Ser multifacetado. Poeta e pintora. E palestrante que prendeu uma multidão de admiradores. Assaz diferente que se fez rodear de uma segurança professoral no trato do verso e duma forçosa ortodoxia conceitual. Pintava de preferência “naturezas-mortas” e a sua última exposição quando tinha oitenta e cinco anos foi um êxito. Um grito de aleluia quando estava no fim da vida que veio acontecer passados quatro meses. Foram oitenta e cinco anos de magia, de surpresa, de uma arte de vários ângulos.
Poetisava num sabor simbolista que encantava os amigos à mesa do café.
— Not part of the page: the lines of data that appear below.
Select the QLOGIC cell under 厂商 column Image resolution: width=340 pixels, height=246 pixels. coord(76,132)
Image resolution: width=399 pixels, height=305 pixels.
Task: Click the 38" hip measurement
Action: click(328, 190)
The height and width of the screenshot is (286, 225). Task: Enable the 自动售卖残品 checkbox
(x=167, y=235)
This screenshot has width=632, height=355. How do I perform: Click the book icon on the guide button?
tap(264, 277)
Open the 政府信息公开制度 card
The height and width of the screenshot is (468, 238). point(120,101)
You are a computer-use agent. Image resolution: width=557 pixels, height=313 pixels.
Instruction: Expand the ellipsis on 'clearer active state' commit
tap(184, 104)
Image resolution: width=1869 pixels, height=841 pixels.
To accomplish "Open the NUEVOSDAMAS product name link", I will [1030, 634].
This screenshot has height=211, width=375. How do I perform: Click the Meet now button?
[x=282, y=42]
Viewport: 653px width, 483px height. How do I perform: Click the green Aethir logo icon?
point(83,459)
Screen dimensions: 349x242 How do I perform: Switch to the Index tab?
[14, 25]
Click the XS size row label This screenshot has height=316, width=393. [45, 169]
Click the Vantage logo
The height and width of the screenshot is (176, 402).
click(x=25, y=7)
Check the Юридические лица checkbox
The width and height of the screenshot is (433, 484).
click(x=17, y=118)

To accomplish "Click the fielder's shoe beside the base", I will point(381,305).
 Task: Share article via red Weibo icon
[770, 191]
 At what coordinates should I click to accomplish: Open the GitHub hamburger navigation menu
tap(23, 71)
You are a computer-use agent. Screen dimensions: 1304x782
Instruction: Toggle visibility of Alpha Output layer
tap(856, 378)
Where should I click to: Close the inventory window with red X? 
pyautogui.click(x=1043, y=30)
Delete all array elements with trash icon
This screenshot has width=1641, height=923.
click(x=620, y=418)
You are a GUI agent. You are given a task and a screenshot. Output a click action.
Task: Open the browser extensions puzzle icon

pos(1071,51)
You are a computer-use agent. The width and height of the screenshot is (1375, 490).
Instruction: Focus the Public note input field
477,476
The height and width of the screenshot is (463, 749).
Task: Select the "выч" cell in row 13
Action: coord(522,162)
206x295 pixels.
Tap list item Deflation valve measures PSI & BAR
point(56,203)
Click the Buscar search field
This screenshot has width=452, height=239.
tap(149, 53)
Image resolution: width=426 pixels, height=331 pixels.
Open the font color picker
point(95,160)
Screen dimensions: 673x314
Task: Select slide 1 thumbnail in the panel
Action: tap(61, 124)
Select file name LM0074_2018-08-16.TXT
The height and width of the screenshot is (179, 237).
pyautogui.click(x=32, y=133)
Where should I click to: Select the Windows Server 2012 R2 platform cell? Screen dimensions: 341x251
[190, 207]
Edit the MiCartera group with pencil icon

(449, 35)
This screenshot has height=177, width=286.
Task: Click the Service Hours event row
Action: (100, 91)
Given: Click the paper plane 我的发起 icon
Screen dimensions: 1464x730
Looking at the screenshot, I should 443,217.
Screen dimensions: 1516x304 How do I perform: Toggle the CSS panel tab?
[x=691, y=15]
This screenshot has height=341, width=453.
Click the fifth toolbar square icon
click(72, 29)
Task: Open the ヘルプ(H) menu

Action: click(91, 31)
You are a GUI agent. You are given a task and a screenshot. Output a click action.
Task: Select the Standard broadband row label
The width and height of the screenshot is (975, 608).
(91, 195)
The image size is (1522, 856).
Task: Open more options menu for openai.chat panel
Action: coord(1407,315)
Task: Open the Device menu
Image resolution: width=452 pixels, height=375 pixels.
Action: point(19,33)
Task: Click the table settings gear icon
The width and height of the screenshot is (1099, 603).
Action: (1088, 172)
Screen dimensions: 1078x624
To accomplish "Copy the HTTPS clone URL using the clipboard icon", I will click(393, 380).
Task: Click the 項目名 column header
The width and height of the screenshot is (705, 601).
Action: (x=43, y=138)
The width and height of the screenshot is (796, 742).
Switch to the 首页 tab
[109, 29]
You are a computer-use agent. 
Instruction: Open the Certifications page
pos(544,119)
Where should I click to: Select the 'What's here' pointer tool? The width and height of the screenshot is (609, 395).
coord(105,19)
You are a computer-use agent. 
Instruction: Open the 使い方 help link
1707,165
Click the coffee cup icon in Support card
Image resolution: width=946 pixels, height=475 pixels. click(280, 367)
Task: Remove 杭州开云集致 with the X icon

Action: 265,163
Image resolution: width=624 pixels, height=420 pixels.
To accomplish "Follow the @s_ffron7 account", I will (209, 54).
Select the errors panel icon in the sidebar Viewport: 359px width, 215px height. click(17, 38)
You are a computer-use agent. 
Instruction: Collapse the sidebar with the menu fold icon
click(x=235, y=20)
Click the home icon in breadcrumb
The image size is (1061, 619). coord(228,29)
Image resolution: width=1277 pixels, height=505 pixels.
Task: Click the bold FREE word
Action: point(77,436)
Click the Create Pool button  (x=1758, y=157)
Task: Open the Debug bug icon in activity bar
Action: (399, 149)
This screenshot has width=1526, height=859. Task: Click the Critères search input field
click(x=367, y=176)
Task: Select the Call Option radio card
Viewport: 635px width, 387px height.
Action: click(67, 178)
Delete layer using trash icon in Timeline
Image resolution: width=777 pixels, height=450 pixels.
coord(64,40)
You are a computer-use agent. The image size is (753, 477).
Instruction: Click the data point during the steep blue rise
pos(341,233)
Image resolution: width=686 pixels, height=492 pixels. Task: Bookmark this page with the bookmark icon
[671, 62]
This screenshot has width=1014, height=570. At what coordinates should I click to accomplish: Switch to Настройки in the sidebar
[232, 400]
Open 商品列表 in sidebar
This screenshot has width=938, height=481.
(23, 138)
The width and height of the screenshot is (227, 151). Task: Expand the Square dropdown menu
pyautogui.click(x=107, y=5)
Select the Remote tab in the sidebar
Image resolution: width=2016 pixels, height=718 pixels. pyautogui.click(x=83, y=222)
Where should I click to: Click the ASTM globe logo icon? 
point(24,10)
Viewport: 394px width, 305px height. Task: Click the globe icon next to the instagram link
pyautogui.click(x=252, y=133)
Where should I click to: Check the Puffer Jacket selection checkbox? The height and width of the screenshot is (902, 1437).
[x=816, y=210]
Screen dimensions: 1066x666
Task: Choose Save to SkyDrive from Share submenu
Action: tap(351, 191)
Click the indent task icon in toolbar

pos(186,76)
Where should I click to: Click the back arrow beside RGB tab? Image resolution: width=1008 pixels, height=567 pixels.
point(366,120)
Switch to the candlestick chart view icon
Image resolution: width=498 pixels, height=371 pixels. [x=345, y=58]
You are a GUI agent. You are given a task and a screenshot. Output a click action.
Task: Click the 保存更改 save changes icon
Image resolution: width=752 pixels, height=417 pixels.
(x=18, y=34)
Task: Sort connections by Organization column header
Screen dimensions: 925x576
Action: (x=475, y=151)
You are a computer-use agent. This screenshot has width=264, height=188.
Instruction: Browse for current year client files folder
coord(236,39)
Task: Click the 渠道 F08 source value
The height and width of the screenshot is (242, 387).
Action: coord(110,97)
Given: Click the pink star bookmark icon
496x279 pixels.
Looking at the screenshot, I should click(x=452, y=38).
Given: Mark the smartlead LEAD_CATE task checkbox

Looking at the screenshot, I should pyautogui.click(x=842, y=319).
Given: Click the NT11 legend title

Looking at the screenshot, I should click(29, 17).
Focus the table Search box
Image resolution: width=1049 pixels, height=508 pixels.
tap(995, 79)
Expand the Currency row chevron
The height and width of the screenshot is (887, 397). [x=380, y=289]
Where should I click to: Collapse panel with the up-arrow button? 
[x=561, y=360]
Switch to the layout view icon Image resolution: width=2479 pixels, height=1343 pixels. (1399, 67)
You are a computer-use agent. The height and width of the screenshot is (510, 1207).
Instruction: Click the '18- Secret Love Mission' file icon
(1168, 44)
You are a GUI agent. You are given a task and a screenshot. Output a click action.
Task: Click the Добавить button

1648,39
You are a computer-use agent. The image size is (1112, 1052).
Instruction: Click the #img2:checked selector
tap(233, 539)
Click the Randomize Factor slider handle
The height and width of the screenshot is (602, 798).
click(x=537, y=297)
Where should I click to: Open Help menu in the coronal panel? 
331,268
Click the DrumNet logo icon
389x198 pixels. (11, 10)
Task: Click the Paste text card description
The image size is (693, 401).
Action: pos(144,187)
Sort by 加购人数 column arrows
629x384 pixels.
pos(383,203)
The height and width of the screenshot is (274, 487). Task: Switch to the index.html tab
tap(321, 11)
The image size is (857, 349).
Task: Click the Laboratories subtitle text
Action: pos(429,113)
A pintora e poeta de nome Margarida de Castro usava a metáfora e uma linguagem acentuadamente profunda e extensa como usasse a tese aristocrática ou o pendor filosófico onde, amiúde, surge o corpo e o espírito do verso numa paisagem platónica ou numa contemplação de inspiração agónica tornando, não raro, a poesia um canto na busca duma identidade que se vai harmonizando através de páginas na visão de Deus ou na salvação do mundo, ou seja, o verso é essência que lhe dá por acréscimo e unidade e a verosimilhança da beleza do ato de existir na comunhão com o mundo.
A heterogeneidade da sua cultura, a criação bem vistas as coisas, é em Margarida de Castro uma atitude social com o traço formal dum triplo critério: o simbolismo partilhado pela lógica, as imagens dadas pela frieza germânica e o descritivo dum ser que não se encontra porque o seu espírito e o seu coração está espalhado pelos amigos que são todo o universo.
Encontrou uma sociedade – e até o mundo culto – na sua batalha com o pensamento, com as letras, com os óleos dando a sua beleza aos outros.
Morreu há pouco tempo. E os carolas à mesa do café têm ainda, e sempre, no ouvido e no pensamento, o verbo, o seu traço na pintura, o seu humanismo, o dom que Deus lhe deu.
E nós, todos que lidaram com esta mulher simples e culta ficámos mais pobres, com a sua ainda recente partida para outra vida…
Artista que foi de enorme talento, lembra na pintura Pedro Olaio (Filho) e Luís Pimental, desiguais na dualidade de critérios, e ainda Isabel Zamith; e na poesia o barroco ou pedaços de António Nobre, o poeta do “só” ou duma tristeza infinita derivada da solidão do homem só, cerrado de arame farpado não tendo ninguém com quem partilhar…
A poesia é, por vezes, uma salvação!